I mean to actually have a real post this week, but have been scrambling to figure out grad school things + worrying about CA fires that are way too close to home. Grateful for all the people who are working together to fight the fires and care for everyone who is being evacuated.

Anyway, on to some of the things I’ve been reading when not setting up an apartment, navigating university bureaucracy or mourning my trees:

  • Manganese munching microbes!
  • Intellectual humility is a thing worth working on
  • So, anglerfish do this weird thing where males are tiny and actually fuse themselves permanently to females, becoming little more than an extra organ. It gets weirder. They manage this fusion, which when you think about the challenges of finding the perfect match for tissue/organ/blood donors seems highly unlikely, by having an extremely minimal immune system. If you can’t tell self/non-self apart, you can’t reject your mate. Sounds great, I guess? Article about it here or Science paper here
  • Ancient microbes! Nature Communications article here.
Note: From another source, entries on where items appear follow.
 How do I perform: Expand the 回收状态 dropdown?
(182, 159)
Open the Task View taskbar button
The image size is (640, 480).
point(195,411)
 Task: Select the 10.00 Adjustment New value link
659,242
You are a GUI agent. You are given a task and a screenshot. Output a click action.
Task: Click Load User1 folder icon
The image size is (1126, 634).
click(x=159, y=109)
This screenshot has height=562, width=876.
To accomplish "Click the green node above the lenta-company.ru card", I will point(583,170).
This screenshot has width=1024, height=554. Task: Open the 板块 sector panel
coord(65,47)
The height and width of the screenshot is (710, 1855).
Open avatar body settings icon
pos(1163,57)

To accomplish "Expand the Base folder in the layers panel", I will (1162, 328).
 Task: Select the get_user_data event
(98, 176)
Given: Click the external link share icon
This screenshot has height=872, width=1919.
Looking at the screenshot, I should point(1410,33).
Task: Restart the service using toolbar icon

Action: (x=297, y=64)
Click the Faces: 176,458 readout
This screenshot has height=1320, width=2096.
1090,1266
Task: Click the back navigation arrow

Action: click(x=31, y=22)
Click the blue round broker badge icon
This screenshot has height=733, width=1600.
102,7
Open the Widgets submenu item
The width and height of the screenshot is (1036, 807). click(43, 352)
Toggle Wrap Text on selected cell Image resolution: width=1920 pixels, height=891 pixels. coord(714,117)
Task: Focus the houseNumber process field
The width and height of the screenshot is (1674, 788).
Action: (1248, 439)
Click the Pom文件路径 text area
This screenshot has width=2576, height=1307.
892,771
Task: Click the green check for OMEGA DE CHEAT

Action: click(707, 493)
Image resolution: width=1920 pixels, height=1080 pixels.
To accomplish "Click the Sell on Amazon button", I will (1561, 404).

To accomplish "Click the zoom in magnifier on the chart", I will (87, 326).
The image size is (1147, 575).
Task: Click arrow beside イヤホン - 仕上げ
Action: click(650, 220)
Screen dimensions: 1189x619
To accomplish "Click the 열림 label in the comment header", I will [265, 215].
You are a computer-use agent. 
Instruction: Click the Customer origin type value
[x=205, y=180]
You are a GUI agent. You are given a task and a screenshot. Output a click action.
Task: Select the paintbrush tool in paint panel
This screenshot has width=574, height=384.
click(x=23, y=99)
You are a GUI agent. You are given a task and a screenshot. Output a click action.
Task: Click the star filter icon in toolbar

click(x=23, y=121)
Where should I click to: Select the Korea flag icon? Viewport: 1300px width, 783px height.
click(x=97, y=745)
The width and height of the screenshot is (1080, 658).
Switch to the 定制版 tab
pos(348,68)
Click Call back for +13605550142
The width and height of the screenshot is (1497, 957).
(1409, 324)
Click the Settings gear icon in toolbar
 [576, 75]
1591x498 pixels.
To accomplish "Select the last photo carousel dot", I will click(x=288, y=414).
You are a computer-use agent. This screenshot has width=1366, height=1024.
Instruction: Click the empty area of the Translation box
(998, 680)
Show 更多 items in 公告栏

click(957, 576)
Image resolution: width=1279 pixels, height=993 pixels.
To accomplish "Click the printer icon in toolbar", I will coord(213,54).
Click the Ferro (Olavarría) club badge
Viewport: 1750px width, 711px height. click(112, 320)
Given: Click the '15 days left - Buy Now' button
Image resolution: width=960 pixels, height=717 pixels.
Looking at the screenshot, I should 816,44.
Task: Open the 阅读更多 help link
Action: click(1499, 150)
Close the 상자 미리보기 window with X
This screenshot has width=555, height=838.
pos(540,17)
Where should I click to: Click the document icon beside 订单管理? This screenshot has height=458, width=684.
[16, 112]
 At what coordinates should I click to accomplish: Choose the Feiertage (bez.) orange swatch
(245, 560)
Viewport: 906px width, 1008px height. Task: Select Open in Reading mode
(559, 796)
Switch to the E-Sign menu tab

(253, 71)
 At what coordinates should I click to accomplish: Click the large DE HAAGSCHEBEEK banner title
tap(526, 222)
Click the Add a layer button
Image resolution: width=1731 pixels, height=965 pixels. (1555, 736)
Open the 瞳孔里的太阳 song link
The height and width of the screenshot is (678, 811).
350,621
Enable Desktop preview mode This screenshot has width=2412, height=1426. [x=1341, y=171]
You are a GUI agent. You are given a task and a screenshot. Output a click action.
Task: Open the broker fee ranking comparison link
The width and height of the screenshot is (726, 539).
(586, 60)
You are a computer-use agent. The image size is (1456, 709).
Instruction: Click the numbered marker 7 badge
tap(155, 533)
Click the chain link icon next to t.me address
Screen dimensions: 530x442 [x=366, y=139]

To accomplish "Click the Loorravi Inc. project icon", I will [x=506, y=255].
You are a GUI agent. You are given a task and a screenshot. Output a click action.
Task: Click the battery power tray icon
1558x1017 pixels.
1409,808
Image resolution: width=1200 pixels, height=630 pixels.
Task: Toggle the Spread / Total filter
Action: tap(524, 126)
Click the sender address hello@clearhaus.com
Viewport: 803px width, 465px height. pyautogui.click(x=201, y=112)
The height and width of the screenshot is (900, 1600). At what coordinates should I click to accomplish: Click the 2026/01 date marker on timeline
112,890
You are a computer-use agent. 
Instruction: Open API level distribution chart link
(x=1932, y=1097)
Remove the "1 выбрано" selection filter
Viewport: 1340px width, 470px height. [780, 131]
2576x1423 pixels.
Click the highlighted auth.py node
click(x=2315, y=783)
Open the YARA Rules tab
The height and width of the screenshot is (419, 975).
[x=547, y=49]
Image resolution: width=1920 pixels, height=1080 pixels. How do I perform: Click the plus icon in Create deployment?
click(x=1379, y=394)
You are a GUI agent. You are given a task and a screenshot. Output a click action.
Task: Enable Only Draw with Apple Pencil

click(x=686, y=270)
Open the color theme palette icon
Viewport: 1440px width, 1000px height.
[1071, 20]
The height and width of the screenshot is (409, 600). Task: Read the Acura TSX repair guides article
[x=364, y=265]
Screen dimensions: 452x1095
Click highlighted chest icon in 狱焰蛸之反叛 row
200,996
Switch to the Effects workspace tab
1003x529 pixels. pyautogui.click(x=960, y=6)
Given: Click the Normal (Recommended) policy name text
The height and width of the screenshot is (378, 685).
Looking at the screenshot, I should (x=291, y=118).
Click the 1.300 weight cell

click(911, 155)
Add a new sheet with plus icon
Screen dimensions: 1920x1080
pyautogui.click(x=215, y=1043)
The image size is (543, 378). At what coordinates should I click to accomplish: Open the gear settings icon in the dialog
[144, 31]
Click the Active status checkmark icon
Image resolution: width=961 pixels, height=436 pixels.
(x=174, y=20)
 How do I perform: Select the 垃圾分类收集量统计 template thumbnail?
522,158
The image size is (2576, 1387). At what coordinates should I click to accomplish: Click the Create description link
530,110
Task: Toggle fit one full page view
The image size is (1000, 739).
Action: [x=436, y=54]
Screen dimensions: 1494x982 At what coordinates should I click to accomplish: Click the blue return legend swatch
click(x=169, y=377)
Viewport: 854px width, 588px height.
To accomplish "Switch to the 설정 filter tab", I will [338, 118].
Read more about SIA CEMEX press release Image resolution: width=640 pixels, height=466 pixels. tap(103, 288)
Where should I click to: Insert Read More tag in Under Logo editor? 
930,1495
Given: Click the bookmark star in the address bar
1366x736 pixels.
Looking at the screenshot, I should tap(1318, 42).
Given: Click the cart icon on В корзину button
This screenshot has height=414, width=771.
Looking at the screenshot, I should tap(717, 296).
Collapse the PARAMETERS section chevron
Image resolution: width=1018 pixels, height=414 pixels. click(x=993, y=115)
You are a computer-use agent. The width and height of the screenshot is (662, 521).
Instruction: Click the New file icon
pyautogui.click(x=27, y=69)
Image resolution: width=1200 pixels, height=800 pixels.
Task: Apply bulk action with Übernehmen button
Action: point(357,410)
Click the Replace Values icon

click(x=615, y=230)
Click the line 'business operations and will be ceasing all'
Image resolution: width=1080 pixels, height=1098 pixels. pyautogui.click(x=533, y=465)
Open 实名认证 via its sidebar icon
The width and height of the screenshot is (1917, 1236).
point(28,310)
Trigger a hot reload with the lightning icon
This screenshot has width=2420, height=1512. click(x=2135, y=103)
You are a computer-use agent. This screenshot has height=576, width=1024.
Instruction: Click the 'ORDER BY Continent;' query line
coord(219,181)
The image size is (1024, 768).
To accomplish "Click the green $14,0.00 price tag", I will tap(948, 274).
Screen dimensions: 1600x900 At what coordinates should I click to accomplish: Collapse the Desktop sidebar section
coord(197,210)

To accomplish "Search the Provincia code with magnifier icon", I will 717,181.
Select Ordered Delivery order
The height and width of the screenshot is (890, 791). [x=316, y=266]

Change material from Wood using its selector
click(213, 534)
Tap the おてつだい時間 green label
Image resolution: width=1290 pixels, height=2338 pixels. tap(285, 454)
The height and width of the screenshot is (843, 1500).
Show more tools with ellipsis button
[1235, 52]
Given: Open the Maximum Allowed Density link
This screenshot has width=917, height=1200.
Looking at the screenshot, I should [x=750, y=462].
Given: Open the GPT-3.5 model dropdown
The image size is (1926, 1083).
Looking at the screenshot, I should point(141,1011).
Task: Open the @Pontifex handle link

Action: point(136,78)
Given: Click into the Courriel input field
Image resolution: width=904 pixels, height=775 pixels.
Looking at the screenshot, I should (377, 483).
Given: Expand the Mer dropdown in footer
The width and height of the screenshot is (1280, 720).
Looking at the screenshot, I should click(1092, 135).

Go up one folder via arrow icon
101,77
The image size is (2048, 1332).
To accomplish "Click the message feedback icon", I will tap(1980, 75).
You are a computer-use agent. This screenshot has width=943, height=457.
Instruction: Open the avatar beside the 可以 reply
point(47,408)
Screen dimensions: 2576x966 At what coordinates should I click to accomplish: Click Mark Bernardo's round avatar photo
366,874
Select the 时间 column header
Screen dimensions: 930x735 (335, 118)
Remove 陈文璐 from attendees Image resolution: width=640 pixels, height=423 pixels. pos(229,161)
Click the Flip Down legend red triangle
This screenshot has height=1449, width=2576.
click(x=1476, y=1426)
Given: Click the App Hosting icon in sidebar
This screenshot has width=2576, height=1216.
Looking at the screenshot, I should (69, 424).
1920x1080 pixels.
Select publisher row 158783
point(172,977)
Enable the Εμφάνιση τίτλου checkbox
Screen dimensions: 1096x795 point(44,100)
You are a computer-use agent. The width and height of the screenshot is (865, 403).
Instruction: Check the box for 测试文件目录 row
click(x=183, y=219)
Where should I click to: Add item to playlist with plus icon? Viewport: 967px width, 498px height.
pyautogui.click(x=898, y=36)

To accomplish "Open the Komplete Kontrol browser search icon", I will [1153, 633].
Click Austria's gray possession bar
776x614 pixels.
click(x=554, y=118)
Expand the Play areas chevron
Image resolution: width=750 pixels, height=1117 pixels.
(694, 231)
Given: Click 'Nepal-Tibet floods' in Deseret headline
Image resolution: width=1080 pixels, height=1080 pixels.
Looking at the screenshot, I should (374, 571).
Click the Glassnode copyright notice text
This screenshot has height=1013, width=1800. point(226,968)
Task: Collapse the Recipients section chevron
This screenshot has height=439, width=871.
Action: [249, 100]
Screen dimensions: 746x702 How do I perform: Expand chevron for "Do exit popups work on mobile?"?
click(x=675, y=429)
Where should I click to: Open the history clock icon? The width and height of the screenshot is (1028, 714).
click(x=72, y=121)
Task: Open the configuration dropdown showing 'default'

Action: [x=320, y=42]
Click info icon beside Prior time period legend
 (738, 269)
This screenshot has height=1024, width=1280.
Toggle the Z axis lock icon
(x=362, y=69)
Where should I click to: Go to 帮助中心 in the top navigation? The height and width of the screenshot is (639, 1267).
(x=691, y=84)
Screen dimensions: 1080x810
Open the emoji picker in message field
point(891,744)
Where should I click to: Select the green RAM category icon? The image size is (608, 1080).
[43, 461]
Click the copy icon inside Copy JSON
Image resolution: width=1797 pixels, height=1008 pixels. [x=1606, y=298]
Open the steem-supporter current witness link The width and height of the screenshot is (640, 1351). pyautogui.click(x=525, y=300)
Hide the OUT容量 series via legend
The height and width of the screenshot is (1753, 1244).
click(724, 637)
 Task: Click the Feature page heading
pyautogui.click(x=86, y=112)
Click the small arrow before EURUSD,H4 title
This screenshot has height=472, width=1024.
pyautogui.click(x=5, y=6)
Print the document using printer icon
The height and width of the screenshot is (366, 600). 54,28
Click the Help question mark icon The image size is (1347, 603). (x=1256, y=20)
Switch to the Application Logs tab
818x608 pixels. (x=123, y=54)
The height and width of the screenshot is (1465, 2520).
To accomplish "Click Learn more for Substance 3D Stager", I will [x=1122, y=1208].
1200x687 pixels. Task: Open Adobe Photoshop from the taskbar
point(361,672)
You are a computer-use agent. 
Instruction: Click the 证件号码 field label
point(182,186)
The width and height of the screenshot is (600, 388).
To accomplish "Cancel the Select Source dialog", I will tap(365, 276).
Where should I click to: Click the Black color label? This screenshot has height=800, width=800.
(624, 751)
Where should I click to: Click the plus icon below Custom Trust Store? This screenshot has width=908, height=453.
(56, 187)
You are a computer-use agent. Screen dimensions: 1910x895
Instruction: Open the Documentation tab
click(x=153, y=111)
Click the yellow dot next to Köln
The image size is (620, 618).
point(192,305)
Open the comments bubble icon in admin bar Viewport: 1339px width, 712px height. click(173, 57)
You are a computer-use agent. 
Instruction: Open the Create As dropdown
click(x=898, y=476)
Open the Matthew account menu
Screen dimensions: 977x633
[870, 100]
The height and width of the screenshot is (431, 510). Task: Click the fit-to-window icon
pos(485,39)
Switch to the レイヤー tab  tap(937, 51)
  • Really liked the phrasing of an “education debt” rather than “achievement gap,” it shifts the blame from students — children — failing to live up to external expectations to the adults who fail to provide the support they need to grow
  • “The ecological and evolutionary consequences of systemic racism in urban environments” – should come as no surprise to anyone, but social justice and environmentalism aren’t really distinct issues – where resources for people are, greater biodiversity and greenspaces also may be; where wealth and status symbols (like perfectly manicured lawns) are common, wildlife suffers, where people have access to natural spaces, their health improves, etc.
  • Been reading a lot about rapid COVID testing! Article here, good video here. Great interview here.
  • I agree with some of this (some good numbers here!), but I’ll also note that assuming tenure-track faculty = better teaching isn’t great, since most have a) not had real training to teach and b) are disincentivized to improve teaching over spending that time on research in a publish-or-perish atmosphere. Anecdotal, but my best classes were taught by adjuncts and younger professors not yet tenured.